Recombinant monoclonal antibody approved for reducing the signs and symptoms and inducing and maintaining clinical remission of moderately-to-severely active Crohn's disease

Key Points

Humira Adalimumab ABBOTT Recombinant monoclonal antibody approved for reducing the signs and symptoms and inducing and maintaining clinical remission of moderately-to-severely active Crohn's disease

This recombinant human monoclonal antibody binds specifically to tumor necrosis factor (TNF)-alpha, a cytokine involved in normal inflammatory and immune responses. This binding blocks TNF-alpha's interaction with the p55 and p75 cell surface TNF receptors. Adalimumab was previously approved for the treatment of rheumatoid arthritis, psoriatic arthritis, and ankylosing spondylitis. On February 27, 2007, adalimumab was approved for reducing the signs and symptoms and inducing and maintaining clinical remission in adult patients with moderately-to-severely active Crohn's disease who have had an inadequate response to conventional therapy and for reducing the signs and symptoms and inducing clinical remission in these patients if they have also lost response to or are intolerant to infliximab.
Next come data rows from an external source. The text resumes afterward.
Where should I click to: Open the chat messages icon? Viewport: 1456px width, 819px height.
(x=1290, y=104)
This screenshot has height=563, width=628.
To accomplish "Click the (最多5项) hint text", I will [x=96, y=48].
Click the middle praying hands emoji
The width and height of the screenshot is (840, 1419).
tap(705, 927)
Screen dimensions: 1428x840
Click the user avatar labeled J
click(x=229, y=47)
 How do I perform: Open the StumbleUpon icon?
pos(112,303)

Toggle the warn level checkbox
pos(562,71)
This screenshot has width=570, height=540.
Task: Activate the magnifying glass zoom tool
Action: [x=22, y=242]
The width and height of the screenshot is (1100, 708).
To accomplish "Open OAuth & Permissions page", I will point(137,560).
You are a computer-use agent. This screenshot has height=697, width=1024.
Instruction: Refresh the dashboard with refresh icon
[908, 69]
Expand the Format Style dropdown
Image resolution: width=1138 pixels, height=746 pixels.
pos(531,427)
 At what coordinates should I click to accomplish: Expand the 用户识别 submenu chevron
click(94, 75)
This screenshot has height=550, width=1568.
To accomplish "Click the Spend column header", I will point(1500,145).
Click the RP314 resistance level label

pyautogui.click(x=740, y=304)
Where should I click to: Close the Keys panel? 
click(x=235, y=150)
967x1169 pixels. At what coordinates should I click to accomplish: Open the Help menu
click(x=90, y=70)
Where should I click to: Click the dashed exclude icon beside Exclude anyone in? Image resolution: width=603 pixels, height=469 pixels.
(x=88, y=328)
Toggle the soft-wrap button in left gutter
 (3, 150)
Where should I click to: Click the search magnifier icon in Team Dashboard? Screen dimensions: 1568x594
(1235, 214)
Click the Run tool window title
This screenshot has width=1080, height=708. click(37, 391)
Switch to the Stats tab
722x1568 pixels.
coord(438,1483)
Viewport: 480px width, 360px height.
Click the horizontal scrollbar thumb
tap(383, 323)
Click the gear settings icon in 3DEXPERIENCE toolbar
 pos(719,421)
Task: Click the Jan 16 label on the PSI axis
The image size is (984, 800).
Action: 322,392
Efficacy. The efficacy of adalimumab was assessed in adult patients with moderately-toseverely active Crohn's disease (Crohn's Disease Activity Index [CDAI] ≥220 and ≤450) in randomized, double-blind, placebocontrolled studies. In Studies CD-I and CD-II, induction of clinical remission (defined as CDAI <150) was assessed. In Study CD-I, 299TNF-blocker-naïve patients were randomized to 1 of 4 treatment groups: adalimumab 160 mg at Week 0 and 80 mg at Week 2, adalimumab 80 mg at Week 0 and 40 mg at Week 2, adalimumab 40 mg at Week 0 and 20 mg at Week 2, or placebo at Weeks 0 and 2. In Study CD-II, 325 patients who had lost response to or were intolerant to infliximab therapy were randomized to receive either adalimumab 160 mg at Week 0 and 80 mg at Week 2 or placebo at Weeks 0 and 2. Clinical results for both studies were evaluated at Week 4. In both trials, a greater percentage of patients treated with adalimumab 160 mg at Week 0 and 80 mg at Week 2 experienced induction of clinical remission versus those treated with placebo (CD-I: adalimumab 160/80 mg, 36%; placebo, 12%; P<.01; CD-II: adalimumab 160/80 mg, 21%; placebo, 7%; P<.01). Maintenance of clinical remission was evaluated in Study CD-III, which enrolled 854 patients with active disease. All patients received open-label adalimumab 80 mg at Week 0 and 40 mg at Week 2. Patients were randomized at Week 4 to receive adalimumab 40 mg either every week or every other week or placebo. Total study duration was 56 weeks. The results demonstrated that 58% of patients had experienced a clinical response (decrease inCDAI ≥70) at Week 4. At Weeks 26 and 56, a greater proportion of these clinical-response patients who were receiving adalimumab 40 mg every other week had achieved clinical remission versus clinical-response patients who had been randomized to placebo (Week 26: adalimumab 40 mg every other week, 40%; placebo, 17%; P<.001; Week 56: adalimumab 40 mg every other week, 36%; placebo, 12%; P<.001).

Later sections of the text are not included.